Work instructions:
Reproduce the following items word for word, in their original order.

⟨

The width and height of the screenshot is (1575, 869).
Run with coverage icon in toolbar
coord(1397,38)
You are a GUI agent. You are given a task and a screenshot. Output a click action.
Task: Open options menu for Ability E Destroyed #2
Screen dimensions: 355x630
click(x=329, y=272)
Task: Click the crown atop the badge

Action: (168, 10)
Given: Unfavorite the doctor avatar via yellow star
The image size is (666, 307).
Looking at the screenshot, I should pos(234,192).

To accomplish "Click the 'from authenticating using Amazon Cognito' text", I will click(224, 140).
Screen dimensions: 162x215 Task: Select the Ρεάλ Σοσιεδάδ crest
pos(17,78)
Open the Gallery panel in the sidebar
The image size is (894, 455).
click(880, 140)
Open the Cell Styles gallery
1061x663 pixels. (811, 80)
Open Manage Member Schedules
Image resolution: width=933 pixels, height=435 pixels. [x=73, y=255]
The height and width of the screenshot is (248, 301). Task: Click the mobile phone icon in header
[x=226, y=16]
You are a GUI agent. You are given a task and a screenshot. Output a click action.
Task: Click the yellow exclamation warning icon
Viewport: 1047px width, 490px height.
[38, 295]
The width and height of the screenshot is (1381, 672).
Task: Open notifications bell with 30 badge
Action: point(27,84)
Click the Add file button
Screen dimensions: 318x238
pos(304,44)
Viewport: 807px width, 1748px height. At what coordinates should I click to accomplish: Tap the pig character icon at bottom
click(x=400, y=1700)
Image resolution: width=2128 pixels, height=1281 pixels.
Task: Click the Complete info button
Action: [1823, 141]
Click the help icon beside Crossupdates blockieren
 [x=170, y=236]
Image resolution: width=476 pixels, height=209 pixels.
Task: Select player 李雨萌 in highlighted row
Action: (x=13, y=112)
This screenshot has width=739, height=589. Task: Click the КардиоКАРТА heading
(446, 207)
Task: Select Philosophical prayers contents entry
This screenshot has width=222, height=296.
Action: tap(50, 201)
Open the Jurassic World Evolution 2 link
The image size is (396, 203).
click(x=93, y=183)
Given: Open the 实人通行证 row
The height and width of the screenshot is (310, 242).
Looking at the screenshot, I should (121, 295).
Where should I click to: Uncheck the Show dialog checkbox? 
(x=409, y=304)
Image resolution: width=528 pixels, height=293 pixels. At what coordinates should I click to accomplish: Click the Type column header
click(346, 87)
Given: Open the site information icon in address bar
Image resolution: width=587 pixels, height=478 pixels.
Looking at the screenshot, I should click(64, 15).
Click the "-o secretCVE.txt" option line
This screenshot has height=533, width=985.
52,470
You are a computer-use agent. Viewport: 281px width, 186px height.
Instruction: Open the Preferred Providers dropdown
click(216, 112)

⟩

Response:
The width and height of the screenshot is (1575, 869).
Run with coverage icon in toolbar
coord(1397,38)
You are a GUI agent. You are given a task and a screenshot. Output a click action.
Task: Open options menu for Ability E Destroyed #2
Screen dimensions: 355x630
click(x=329, y=272)
Task: Click the crown atop the badge

Action: (168, 10)
Given: Unfavorite the doctor avatar via yellow star
The image size is (666, 307).
Looking at the screenshot, I should pos(234,192).

To accomplish "Click the 'from authenticating using Amazon Cognito' text", I will click(224, 140).
Screen dimensions: 162x215 Task: Select the Ρεάλ Σοσιεδάδ crest
pos(17,78)
Open the Gallery panel in the sidebar
The image size is (894, 455).
click(880, 140)
Open the Cell Styles gallery
1061x663 pixels. (811, 80)
Open Manage Member Schedules
Image resolution: width=933 pixels, height=435 pixels. [x=73, y=255]
The height and width of the screenshot is (248, 301). Task: Click the mobile phone icon in header
[x=226, y=16]
You are a GUI agent. You are given a task and a screenshot. Output a click action.
Task: Click the yellow exclamation warning icon
Viewport: 1047px width, 490px height.
[38, 295]
The width and height of the screenshot is (1381, 672).
Task: Open notifications bell with 30 badge
Action: point(27,84)
Click the Add file button
Screen dimensions: 318x238
pos(304,44)
Viewport: 807px width, 1748px height. At what coordinates should I click to accomplish: Tap the pig character icon at bottom
click(x=400, y=1700)
Image resolution: width=2128 pixels, height=1281 pixels.
Task: Click the Complete info button
Action: [1823, 141]
Click the help icon beside Crossupdates blockieren
 [x=170, y=236]
Image resolution: width=476 pixels, height=209 pixels.
Task: Select player 李雨萌 in highlighted row
Action: (x=13, y=112)
This screenshot has width=739, height=589. Task: Click the КардиоКАРТА heading
(446, 207)
Task: Select Philosophical prayers contents entry
This screenshot has width=222, height=296.
Action: tap(50, 201)
Open the Jurassic World Evolution 2 link
The image size is (396, 203).
click(x=93, y=183)
Given: Open the 实人通行证 row
The height and width of the screenshot is (310, 242).
Looking at the screenshot, I should (121, 295).
Where should I click to: Uncheck the Show dialog checkbox? 
(x=409, y=304)
Image resolution: width=528 pixels, height=293 pixels. At what coordinates should I click to accomplish: Click the Type column header
click(346, 87)
Given: Open the site information icon in address bar
Image resolution: width=587 pixels, height=478 pixels.
Looking at the screenshot, I should click(64, 15).
Click the "-o secretCVE.txt" option line
This screenshot has height=533, width=985.
52,470
You are a computer-use agent. Viewport: 281px width, 186px height.
Instruction: Open the Preferred Providers dropdown
click(216, 112)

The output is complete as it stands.